▸ **What is asked**: Can you repeat the items below with "Where should I click to" replaced by "Where do I click to" everywhere, leaving everything else as it is?

* * * * *

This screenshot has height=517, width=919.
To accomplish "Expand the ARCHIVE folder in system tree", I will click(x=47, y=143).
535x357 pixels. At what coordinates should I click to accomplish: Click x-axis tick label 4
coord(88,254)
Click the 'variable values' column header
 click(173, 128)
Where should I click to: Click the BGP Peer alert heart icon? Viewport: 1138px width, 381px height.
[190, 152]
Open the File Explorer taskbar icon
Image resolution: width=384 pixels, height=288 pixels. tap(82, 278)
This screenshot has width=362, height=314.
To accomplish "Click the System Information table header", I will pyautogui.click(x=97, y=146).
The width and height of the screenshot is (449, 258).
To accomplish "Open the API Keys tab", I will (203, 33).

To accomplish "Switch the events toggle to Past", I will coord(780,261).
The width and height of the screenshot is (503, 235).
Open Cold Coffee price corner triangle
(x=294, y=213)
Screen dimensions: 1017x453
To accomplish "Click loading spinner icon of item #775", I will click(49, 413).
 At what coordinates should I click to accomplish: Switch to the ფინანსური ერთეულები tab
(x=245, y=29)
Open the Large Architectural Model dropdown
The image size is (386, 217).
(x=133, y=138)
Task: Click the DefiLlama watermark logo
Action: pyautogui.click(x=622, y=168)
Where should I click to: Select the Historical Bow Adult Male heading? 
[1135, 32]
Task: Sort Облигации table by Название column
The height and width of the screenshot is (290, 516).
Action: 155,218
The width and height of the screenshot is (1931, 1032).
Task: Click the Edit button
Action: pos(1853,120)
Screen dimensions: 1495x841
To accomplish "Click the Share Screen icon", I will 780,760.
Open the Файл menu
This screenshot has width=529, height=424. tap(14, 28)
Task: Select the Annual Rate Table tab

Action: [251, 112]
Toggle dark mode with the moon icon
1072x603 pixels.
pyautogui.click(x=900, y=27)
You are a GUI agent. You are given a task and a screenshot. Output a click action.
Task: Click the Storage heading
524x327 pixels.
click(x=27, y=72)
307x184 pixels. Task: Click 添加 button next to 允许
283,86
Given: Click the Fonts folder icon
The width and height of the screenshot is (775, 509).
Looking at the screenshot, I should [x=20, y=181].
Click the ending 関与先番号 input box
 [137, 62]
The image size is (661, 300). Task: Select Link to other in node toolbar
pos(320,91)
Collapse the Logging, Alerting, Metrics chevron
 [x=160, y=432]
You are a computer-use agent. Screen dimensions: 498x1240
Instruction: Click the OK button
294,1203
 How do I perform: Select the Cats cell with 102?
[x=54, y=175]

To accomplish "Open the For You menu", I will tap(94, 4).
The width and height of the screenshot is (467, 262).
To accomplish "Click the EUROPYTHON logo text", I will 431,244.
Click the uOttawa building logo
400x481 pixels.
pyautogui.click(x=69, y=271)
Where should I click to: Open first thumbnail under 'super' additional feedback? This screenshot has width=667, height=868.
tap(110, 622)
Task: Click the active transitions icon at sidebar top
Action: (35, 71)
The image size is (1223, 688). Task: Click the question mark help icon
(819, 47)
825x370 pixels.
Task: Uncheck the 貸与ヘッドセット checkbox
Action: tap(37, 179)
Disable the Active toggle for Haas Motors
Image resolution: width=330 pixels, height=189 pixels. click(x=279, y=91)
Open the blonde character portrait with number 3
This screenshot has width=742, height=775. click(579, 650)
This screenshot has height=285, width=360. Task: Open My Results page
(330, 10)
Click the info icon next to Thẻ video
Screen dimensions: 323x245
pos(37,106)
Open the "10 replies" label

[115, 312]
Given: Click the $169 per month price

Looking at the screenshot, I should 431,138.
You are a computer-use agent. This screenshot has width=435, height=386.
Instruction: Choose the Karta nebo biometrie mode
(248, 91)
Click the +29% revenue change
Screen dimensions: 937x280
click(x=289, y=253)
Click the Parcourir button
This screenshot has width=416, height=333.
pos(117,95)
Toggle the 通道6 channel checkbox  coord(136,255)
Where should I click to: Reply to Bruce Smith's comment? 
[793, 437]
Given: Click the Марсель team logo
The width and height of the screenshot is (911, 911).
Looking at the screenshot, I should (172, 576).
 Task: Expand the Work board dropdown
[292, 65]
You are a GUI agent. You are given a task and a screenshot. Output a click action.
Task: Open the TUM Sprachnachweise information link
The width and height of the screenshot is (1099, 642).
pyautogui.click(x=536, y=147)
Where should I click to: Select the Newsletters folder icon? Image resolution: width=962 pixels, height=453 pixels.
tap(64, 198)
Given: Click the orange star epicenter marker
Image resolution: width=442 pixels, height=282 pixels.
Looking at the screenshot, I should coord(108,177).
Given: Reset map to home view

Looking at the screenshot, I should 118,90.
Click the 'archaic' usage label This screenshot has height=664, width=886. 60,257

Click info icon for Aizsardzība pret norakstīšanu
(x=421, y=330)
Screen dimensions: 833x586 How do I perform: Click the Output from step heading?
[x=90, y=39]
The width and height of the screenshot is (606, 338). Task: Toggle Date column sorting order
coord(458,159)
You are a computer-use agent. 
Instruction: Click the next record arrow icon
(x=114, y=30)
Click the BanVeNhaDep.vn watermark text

* * * * *

▸ **Task result**:
This screenshot has height=517, width=919.
To accomplish "Expand the ARCHIVE folder in system tree", I will click(x=47, y=143).
535x357 pixels. At what coordinates should I click to accomplish: Click x-axis tick label 4
coord(88,254)
Click the 'variable values' column header
 click(173, 128)
Where do I click to: Click the BGP Peer alert heart icon? Viewport: 1138px width, 381px height.
[190, 152]
Open the File Explorer taskbar icon
Image resolution: width=384 pixels, height=288 pixels. tap(82, 278)
This screenshot has width=362, height=314.
To accomplish "Click the System Information table header", I will pyautogui.click(x=97, y=146).
The width and height of the screenshot is (449, 258).
To accomplish "Open the API Keys tab", I will (203, 33).

To accomplish "Switch the events toggle to Past", I will coord(780,261).
The width and height of the screenshot is (503, 235).
Open Cold Coffee price corner triangle
(x=294, y=213)
Screen dimensions: 1017x453
To accomplish "Click loading spinner icon of item #775", I will click(49, 413).
 At what coordinates should I click to accomplish: Switch to the ფინანსური ერთეულები tab
(x=245, y=29)
Open the Large Architectural Model dropdown
The image size is (386, 217).
(x=133, y=138)
Task: Click the DefiLlama watermark logo
Action: pyautogui.click(x=622, y=168)
Where do I click to: Select the Historical Bow Adult Male heading? 
[1135, 32]
Task: Sort Облигации table by Название column
The height and width of the screenshot is (290, 516).
Action: 155,218
The width and height of the screenshot is (1931, 1032).
Task: Click the Edit button
Action: pos(1853,120)
Screen dimensions: 1495x841
To accomplish "Click the Share Screen icon", I will 780,760.
Open the Файл menu
This screenshot has width=529, height=424. tap(14, 28)
Task: Select the Annual Rate Table tab

Action: [251, 112]
Toggle dark mode with the moon icon
1072x603 pixels.
pyautogui.click(x=900, y=27)
You are a GUI agent. You are given a task and a screenshot. Output a click action.
Task: Click the Storage heading
524x327 pixels.
click(x=27, y=72)
307x184 pixels. Task: Click 添加 button next to 允许
283,86
Given: Click the Fonts folder icon
The width and height of the screenshot is (775, 509).
Looking at the screenshot, I should [x=20, y=181].
Click the ending 関与先番号 input box
 [137, 62]
The image size is (661, 300). Task: Select Link to other in node toolbar
pos(320,91)
Collapse the Logging, Alerting, Metrics chevron
 [x=160, y=432]
You are a computer-use agent. Screen dimensions: 498x1240
Instruction: Click the OK button
294,1203
 How do I perform: Select the Cats cell with 102?
[x=54, y=175]

To accomplish "Open the For You menu", I will tap(94, 4).
The width and height of the screenshot is (467, 262).
To accomplish "Click the EUROPYTHON logo text", I will 431,244.
Click the uOttawa building logo
400x481 pixels.
pyautogui.click(x=69, y=271)
Where do I click to: Open first thumbnail under 'super' additional feedback? This screenshot has width=667, height=868.
tap(110, 622)
Task: Click the active transitions icon at sidebar top
Action: (35, 71)
The image size is (1223, 688). Task: Click the question mark help icon
(819, 47)
825x370 pixels.
Task: Uncheck the 貸与ヘッドセット checkbox
Action: tap(37, 179)
Disable the Active toggle for Haas Motors
Image resolution: width=330 pixels, height=189 pixels. click(x=279, y=91)
Open the blonde character portrait with number 3
This screenshot has width=742, height=775. click(579, 650)
This screenshot has height=285, width=360. Task: Open My Results page
(330, 10)
Click the info icon next to Thẻ video
Screen dimensions: 323x245
pos(37,106)
Open the "10 replies" label

[115, 312]
Given: Click the $169 per month price

Looking at the screenshot, I should 431,138.
You are a computer-use agent. This screenshot has width=435, height=386.
Instruction: Choose the Karta nebo biometrie mode
(248, 91)
Click the +29% revenue change
Screen dimensions: 937x280
click(x=289, y=253)
Click the Parcourir button
This screenshot has width=416, height=333.
pos(117,95)
Toggle the 通道6 channel checkbox  coord(136,255)
Where do I click to: Reply to Bruce Smith's comment? 
[793, 437]
Given: Click the Марсель team logo
The width and height of the screenshot is (911, 911).
Looking at the screenshot, I should (172, 576).
 Task: Expand the Work board dropdown
[292, 65]
You are a GUI agent. You are given a task and a screenshot. Output a click action.
Task: Open the TUM Sprachnachweise information link
The width and height of the screenshot is (1099, 642).
pyautogui.click(x=536, y=147)
Where do I click to: Select the Newsletters folder icon? Image resolution: width=962 pixels, height=453 pixels.
tap(64, 198)
Given: Click the orange star epicenter marker
Image resolution: width=442 pixels, height=282 pixels.
Looking at the screenshot, I should coord(108,177).
Given: Reset map to home view

Looking at the screenshot, I should 118,90.
Click the 'archaic' usage label This screenshot has height=664, width=886. 60,257

Click info icon for Aizsardzība pret norakstīšanu
(x=421, y=330)
Screen dimensions: 833x586 How do I perform: Click the Output from step heading?
[x=90, y=39]
The width and height of the screenshot is (606, 338). Task: Toggle Date column sorting order
coord(458,159)
You are a computer-use agent. 
Instruction: Click the next record arrow icon
(x=114, y=30)
Click the BanVeNhaDep.vn watermark text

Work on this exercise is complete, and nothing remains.